Born on the Moonahculla Reservein 1904, Tucker (at the age of 13) and her sister (who was 11) were forcibly separated from their mother and sent to Cootamundra Girls’ Home, where they were trained to be domestic workers for two years. She then went to work for little pay for white families, some of whom were abusive. These relocations came courtesy of the Aboriginal Protection Board, where “protection” in this case meant protecting Aboriginal people from themselves—separating families and dictating employment, residence, and education for Aboriginal people.
Once she was free from the regulations of the APB, Tucker moved to Melbourne where she met with indigenous rights activists like William Cooper, Bill Onus, and Douglas Nicholls. With them she co-founded the Australian Aborigines’ League (which would later become the Aborigines Advancement League) in 1932. She was also a great singer and directed the Aboriginal Women’s Choir!
Tucker was present at the first-ever Day of Mourning, which was held in 1938 on the same day as Australia Day to bring attention to 150 years of colonization, genocide, and racism experienced by Aboriginal people at the hands of the British. Aboriginal protesters and allies marched through the streets of Sydney and held a Congress where they presented a manifesto stating that, “This festival of 150 years’ so-called ‘progress’ in Australia commemorates also 150 years of misery and degradation imposed on the original native inhabitants by white invaders of this country.”
Image from the Koori History Website
Tucker’s 1977 autobiography If Everyone Cared was one of the first mainstream accounts of Australia’s “Stolen Generations,” Aboriginal children who were taken from their families in order to “assimilate” to white society, however there have been critiques about the editorial process of the book de-centering the Aboriginal experience.
One gateway of activism for Tucker was the Australian Communist Party.
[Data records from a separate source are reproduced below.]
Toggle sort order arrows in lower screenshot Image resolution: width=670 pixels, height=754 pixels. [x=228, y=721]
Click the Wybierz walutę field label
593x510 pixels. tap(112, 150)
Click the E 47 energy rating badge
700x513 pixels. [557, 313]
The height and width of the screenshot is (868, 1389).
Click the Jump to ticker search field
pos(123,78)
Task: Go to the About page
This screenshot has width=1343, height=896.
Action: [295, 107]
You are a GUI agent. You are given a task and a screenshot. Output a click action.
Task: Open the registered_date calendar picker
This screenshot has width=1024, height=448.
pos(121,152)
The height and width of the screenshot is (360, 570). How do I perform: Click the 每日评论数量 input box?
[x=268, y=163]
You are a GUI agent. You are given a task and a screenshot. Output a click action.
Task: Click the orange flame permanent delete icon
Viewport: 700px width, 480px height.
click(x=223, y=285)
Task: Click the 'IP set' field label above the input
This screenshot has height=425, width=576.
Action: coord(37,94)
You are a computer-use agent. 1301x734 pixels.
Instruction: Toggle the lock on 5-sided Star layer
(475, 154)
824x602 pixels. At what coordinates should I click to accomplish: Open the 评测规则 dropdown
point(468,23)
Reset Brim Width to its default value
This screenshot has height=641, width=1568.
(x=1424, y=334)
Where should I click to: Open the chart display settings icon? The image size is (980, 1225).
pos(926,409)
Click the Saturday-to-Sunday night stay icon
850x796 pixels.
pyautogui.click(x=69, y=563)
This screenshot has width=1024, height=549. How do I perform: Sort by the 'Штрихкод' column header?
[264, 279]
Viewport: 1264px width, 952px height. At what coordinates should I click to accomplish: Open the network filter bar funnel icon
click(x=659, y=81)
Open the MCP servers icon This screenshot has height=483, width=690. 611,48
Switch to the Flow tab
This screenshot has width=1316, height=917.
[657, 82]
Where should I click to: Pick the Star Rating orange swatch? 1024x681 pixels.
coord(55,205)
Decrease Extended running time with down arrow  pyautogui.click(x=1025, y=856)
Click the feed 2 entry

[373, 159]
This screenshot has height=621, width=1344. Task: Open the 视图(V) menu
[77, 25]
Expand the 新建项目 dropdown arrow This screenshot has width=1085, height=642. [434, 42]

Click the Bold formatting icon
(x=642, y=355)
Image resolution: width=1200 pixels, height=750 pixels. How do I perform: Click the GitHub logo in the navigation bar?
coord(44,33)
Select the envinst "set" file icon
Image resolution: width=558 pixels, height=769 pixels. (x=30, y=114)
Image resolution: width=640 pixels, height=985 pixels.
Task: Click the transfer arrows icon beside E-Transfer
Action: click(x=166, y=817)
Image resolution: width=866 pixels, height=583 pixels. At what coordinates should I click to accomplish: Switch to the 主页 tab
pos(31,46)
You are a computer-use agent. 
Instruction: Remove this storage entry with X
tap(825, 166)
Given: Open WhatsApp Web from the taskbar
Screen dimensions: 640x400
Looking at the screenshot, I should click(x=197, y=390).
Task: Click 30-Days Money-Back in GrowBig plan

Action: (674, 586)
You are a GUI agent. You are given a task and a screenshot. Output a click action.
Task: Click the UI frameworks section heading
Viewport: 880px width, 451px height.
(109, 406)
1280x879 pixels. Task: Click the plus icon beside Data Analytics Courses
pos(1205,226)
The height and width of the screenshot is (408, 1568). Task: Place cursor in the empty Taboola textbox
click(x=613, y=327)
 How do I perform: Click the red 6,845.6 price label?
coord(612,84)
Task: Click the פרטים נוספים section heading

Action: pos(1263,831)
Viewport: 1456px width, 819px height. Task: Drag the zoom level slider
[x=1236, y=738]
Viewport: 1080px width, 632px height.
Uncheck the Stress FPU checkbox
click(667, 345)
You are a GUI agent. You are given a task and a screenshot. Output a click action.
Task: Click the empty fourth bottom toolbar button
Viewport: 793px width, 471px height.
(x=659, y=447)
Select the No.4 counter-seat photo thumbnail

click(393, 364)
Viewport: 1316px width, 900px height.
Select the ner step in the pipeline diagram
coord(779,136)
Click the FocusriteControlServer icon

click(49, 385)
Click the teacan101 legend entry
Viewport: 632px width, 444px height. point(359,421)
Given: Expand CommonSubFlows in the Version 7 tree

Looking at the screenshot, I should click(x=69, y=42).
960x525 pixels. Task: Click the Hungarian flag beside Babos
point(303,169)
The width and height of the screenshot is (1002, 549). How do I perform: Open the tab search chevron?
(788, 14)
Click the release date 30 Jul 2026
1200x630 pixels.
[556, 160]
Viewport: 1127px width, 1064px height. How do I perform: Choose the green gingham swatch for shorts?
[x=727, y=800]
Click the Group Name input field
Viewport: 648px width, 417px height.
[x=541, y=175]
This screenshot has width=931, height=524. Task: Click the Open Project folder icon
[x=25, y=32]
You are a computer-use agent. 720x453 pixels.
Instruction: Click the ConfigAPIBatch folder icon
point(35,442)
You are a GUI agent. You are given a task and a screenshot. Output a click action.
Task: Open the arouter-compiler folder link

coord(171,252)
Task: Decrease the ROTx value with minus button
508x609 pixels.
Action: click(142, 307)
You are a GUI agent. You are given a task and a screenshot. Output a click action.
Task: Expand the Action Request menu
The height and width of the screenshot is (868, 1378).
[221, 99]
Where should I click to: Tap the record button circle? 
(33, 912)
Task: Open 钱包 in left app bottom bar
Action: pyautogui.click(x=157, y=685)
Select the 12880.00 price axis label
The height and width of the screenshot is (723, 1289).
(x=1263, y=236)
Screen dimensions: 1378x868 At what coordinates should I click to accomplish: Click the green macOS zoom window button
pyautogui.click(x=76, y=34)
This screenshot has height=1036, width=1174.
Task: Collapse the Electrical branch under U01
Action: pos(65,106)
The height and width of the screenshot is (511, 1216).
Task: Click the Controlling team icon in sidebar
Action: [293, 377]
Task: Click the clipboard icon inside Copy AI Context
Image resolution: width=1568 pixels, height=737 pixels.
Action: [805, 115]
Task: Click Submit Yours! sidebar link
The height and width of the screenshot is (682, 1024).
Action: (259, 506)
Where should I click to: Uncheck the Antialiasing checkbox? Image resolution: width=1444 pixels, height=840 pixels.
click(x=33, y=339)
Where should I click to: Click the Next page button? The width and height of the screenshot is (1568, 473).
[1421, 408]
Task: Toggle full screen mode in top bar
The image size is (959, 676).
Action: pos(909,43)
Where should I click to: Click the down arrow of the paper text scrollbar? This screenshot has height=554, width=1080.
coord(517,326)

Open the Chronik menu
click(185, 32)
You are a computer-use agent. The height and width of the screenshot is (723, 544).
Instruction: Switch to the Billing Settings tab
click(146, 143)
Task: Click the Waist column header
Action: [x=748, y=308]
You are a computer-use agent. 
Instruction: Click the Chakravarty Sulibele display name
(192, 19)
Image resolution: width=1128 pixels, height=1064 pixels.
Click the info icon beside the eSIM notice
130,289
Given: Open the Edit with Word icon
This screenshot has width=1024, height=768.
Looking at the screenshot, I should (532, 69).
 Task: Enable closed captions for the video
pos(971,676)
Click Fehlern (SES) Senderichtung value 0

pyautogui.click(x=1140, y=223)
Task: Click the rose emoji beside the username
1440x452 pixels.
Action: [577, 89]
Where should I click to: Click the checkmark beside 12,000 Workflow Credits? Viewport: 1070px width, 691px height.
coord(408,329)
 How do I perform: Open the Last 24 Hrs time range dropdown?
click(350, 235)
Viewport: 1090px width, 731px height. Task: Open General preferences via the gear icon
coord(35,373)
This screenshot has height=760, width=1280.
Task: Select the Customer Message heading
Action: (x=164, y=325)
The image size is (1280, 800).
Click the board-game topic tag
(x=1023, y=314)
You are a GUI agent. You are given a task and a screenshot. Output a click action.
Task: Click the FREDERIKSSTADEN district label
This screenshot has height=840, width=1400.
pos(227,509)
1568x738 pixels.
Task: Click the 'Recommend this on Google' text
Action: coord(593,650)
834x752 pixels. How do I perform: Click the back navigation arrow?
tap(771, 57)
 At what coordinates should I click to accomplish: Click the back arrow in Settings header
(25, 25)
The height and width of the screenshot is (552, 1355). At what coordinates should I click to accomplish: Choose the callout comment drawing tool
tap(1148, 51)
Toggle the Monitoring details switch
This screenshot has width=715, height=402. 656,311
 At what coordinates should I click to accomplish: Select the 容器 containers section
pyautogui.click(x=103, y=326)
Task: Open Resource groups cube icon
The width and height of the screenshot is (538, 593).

In the movie Lousy Little Sixpence, Tucker recalls that the Communist Party was “very interested in the down-trodden people. Well, I felt that my people were very down-trodden and I wasn’t backward in coming forward and saying what I felt.” Later Tucker would distance herself from her more radical past when she joined the somewhat spiritual and conservative group the Moral Re-Armament Society.
Besides being an influential writer who helped open the doors for other Aboriginal writers, Tucker also founded United Council of Aboriginal and Islander Women in 1964 and was the first indigenous appointee to the Victorian Aborigines Welfare Board.
Tucker died in 1996, but her legacy of activism and creativity lives on, in Australia and around the world.